Where SocialNet Meets the Roadmap

While I’ve been too occupied to post any entries this past week, I’ve not been ignoring the news. Truth is, I’ve not found very much of interest. One thing I did find notable was Linden Lab adding the first het grid components to Second Life last week, but the coverage seemed sparse. I can only guess that most bloggers don’t share my thoughts about what it means for Second Life and social networking in general. I’ll get back to that in a moment.

Meanwhile, being relatively new, I spent a bit more time this past week playing with Facebook. Not impressed (though it makes a nice inventory management system for books/CDs/DVDs). I posted a Twitter saying it felt like someone trying to create a mini-internet on one website.

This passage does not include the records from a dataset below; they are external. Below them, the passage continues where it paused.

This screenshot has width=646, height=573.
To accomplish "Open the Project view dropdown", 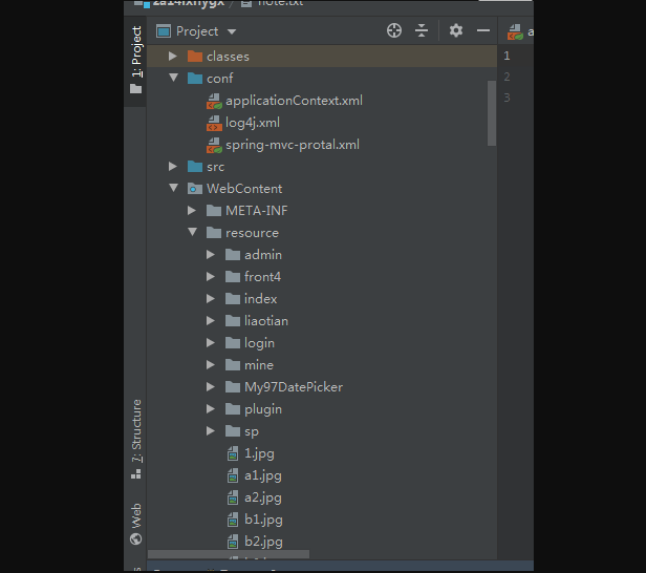I will 232,32.
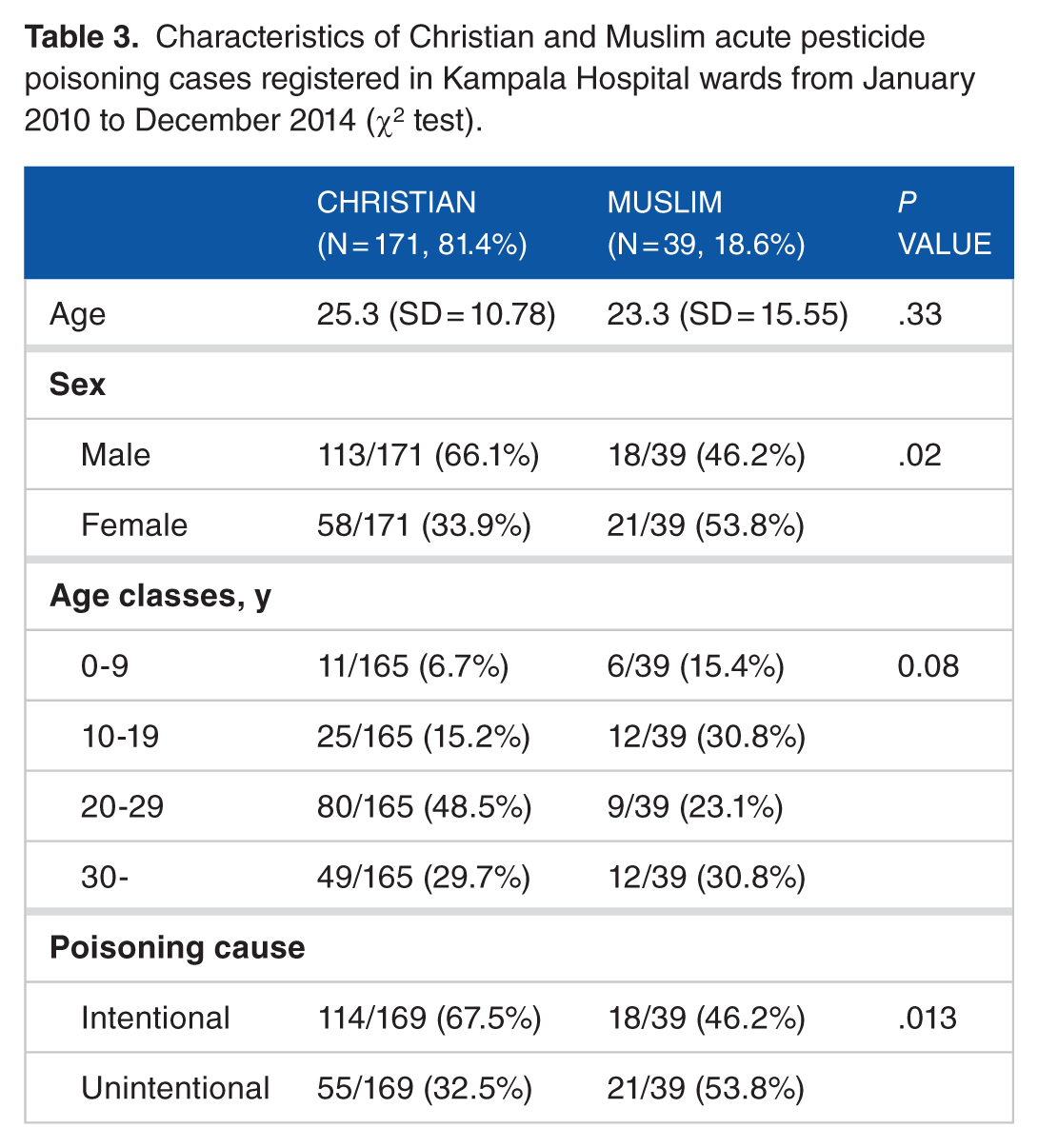The image size is (1038, 1148).
Task: Click the Sex section heading
Action: point(77,384)
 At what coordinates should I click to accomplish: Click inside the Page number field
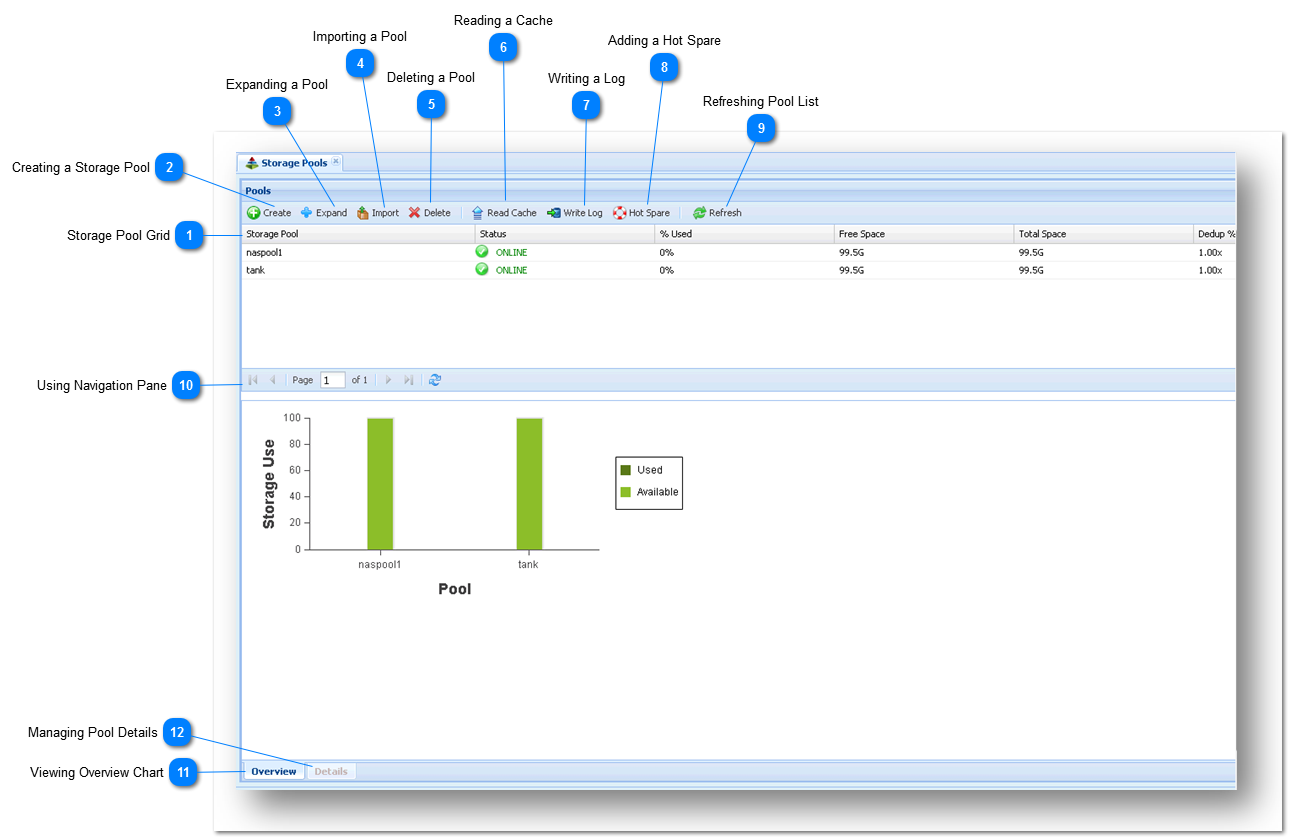tap(332, 379)
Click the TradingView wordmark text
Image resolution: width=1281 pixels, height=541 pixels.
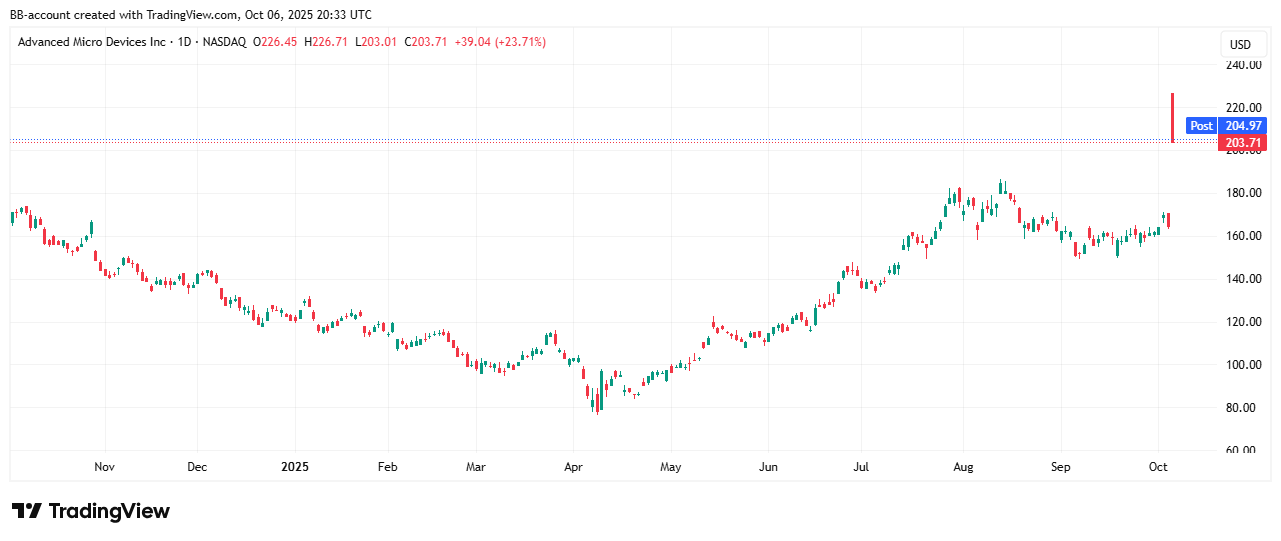click(109, 511)
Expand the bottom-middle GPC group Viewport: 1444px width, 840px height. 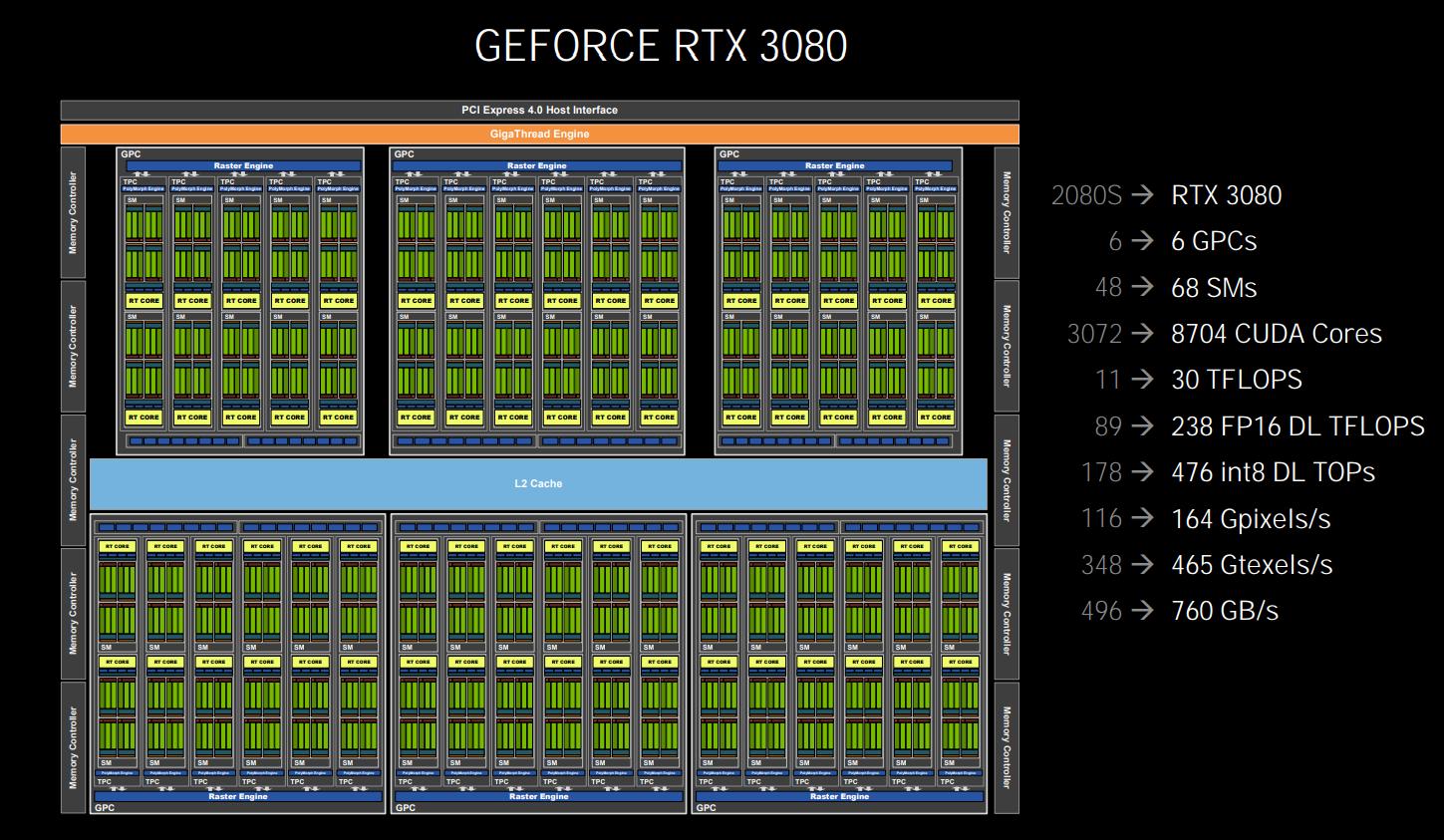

Not that anyone cares, but I think Facebook made a mistake in opening up registration to everyone and their mother. They’ve even lost Danah Boyd (Link) in the avalanche. If Facebook had retained its niche market and let that feed into a larger niche network aggregator of their making (Lifebook?), then they’d have the option of allowing not just plug-ins for the one application, but marketing-specific plug-ins for a network of modular applications serving targeted communities. Instead, MyLifeBrand (Link) is going to turn into a Trillian for social networking sites; probably losing some of their functionality in the process. And Facebook will probably try to sell itself before it flames out.

Maybe private online networks like aSmallWorld, DiamondLounge and CafeMom will turn out to be the real trend to watch. Okay. Maybe not CafeMom. But volume isn’t the only way to do business. I don’t want to join a social networking site that’s using Wal*Mart tactics to reach profitability.

You know the whole Web 2.0 social networking thing is getting out of hand when a whole lot of Mashable’s posts contain a number and the word “plug-in” or “tools”; as in “VOIP TOOLBOX: 30+ VoIP Services” or “AMAZON TOOLBOX: 40+ Amazon Tools”. I now have a separate Bookmark’s folder just to collect these posts. I like customization and modularity as much as the next person – probably more – but there’s a tipping point for “Overload”.

Of course we can’t just leave it with regular old social networking. The big news now is that Conduit Labs has received $5.5M to help them build a “social networking / casual MMO hybrid”. I follow Susan Wu’s blog which has an entry discussing it (Link), but it’s getting attention on Mashable (Link), the Virtual News Network (Link), and – of course – on Raph Koster’s blog (Link).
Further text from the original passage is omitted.